Esta falta de evidência levou alguns arqueólogos a preferirem a hipótese de um “povoamento rápido” das Américas por um grupo que viveu na Ásia durante o LGM, que se teria mudado para o leste de Beríngia quando os primeiros locais humanos bem documentados são encontrados: cerca de 15 mil a 14 mil anos atrás. Neste modelo, o isolamento que caracteriza esse grupo teria ocorrido na Ásia, e não na Beríngia.
O modelo “povoamento rápido” não satisfaz a maioria dos geneticistas – nem alguns arqueólogos – que observam que, geografica e ecologicamente, Beríngia é uma região muito mais plausível para o isolamento da população do que a Ásia. Os especialistas continuam a argumentar que deve ter havido uma presença humana precoce no centro ou leste de Beríngia – mas ainda não se encontrou nada.
Um novo estudo, publicado na revista Quaternary Science Reviews, pode ajudar a aproximar os registos genéticos e arqueológicos. Richard Vachula e os seus colegas analisaram os núcleos de sedimentos retirados do lago E5 no Brooks Range, na encosta norte do Alaska. Como este lago não foi congelado durante o LGM, os sedimentos são um registo das condições ambientais durante este tempo.
Os autores encontraram dois resultados significativos para entender o povoamento das Américas. Primeiro, descobriram um aumento nas partículas de carvão em sedimentos entre 32 mil e 19 mil em relação a períodos anteriores e posteriores. Essas partículas de carvão teriam sido depositadas por fogos que queimavam a poucos quilómetros do lago.
Embora os autores não consigam distinguir entre fogos criados naturalmente por raios e os programados deliberadamente, a quantidade historicamente baixa de relâmpagos nesta região e a resistência da vegetação à queima sugerem fogueiras artificiais.
Mas ainda mais significativo foi o segundo achado. Biomarcadores fecais, recuperáveis do solo, permitem a identificação dos tipos de animais que estavam presentes num determinado local no passado. Devido às suas diferentes dietas, carnívoros, omnívoros e herbívoros têm perfis distintos de fezes.

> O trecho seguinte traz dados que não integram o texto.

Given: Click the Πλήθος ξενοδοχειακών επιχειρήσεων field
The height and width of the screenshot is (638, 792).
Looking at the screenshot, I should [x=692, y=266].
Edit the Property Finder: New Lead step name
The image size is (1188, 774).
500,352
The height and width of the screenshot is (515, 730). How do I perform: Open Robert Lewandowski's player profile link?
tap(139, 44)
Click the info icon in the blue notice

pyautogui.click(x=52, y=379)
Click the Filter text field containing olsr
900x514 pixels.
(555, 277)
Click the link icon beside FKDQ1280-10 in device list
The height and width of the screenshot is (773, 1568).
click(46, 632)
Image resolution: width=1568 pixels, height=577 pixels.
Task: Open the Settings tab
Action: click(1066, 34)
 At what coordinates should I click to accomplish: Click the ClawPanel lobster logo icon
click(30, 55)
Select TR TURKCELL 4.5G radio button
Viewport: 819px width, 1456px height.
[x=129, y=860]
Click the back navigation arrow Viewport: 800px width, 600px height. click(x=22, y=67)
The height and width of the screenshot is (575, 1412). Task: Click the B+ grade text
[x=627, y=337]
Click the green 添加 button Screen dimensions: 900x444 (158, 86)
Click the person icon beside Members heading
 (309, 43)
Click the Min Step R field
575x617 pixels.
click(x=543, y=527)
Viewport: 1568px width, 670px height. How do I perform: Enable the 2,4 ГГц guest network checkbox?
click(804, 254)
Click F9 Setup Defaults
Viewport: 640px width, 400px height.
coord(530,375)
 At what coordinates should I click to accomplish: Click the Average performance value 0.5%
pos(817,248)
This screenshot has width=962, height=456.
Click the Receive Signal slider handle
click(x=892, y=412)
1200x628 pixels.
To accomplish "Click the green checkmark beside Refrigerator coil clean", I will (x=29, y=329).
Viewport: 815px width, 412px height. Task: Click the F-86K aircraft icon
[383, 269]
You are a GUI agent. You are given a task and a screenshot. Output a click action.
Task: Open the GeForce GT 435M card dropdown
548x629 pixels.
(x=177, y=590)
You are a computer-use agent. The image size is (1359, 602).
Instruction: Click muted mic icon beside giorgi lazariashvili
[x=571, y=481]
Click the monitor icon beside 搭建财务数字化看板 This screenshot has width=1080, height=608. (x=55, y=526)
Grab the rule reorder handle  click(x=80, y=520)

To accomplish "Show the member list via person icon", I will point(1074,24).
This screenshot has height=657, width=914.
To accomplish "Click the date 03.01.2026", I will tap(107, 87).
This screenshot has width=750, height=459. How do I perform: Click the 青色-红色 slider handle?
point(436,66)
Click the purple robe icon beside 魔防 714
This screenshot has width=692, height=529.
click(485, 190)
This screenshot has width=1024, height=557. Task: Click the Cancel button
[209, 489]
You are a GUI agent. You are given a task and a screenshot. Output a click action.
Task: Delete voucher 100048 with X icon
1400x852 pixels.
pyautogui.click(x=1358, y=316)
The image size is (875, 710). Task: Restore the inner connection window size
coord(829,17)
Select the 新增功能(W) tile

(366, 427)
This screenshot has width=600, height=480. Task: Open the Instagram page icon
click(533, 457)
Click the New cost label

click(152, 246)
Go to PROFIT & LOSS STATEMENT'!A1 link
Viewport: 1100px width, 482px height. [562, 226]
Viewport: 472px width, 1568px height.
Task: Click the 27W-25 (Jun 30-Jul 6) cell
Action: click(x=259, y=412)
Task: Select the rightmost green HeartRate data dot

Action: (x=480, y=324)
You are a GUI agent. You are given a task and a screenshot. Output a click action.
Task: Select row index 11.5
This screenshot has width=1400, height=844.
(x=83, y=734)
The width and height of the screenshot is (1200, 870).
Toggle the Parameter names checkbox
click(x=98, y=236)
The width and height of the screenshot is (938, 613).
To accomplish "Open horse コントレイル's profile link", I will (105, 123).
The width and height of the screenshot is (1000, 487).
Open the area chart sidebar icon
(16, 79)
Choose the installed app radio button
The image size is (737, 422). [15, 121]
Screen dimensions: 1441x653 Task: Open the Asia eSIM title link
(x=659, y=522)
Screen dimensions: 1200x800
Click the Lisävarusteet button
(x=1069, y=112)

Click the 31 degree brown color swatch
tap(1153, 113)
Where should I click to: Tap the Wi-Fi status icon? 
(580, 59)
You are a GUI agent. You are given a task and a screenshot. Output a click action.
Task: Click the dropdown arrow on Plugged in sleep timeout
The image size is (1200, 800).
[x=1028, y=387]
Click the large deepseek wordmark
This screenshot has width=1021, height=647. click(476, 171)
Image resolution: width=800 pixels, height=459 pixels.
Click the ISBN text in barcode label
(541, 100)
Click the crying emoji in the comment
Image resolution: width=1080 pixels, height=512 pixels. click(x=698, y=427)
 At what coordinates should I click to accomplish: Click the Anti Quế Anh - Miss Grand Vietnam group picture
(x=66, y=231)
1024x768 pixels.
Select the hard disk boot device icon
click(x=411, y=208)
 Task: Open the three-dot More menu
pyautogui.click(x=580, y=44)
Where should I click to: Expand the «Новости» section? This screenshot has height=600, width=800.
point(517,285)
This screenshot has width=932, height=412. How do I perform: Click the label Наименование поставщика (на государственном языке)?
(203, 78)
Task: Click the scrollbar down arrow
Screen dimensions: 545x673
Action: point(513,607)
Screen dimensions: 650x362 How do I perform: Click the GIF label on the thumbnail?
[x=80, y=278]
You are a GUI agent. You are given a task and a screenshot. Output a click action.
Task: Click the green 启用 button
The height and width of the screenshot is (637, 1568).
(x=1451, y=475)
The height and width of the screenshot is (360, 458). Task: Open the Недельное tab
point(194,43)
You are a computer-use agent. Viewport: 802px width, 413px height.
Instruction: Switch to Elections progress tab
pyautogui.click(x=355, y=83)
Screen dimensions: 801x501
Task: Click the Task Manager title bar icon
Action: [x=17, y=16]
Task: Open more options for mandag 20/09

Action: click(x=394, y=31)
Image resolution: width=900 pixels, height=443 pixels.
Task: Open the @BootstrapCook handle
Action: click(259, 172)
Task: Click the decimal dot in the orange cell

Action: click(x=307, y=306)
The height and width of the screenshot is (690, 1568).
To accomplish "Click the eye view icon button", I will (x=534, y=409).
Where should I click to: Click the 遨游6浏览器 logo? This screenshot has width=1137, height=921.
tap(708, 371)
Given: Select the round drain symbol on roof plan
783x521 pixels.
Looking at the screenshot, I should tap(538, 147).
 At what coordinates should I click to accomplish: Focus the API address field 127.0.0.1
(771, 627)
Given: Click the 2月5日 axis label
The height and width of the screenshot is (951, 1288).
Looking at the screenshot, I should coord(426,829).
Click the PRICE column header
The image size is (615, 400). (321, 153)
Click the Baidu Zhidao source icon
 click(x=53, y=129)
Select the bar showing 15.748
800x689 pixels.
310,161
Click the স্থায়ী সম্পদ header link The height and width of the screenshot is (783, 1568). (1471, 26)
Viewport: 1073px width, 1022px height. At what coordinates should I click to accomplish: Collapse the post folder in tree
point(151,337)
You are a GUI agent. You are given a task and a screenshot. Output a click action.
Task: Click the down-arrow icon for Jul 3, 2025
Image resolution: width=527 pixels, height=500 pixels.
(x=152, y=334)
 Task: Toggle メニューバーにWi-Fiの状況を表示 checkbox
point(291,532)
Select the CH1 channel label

A análise de biomarcadores fecais é cada vez mais usada para identificar a presença de seres humanos em locais sem artefactos ou restos. É importante ressaltar que os biomarcadores não exigiriam que uma ocupação de longo prazo fosse depositada no registo de sedimentos. Como os autores observam, “os humanos não precisam de se estabelecer dentro da bacia de um lago para serem registados os sedimentos, precisam apenas visitar e defecar regularmente”.
Vachula e colegas identificaram biomarcadores consistentes com a presença periódica de humanos nas proximidades do lago entre cerca de 31 mil e 22 mil anos atrás. Depois de há 18 mil anos, o que coincide com a maior visibilidade arqueológica da ocupação humana em todo o Alaska, os biomarcadores indicam uma presença consistente de seres humanos.
Juntamente com as evidências de aumento de fogos, esta é uma evidência circunstancial muito forte para uma presença humana precoce no leste de Beríngia de 32 mil anos atrás em todo o LGM.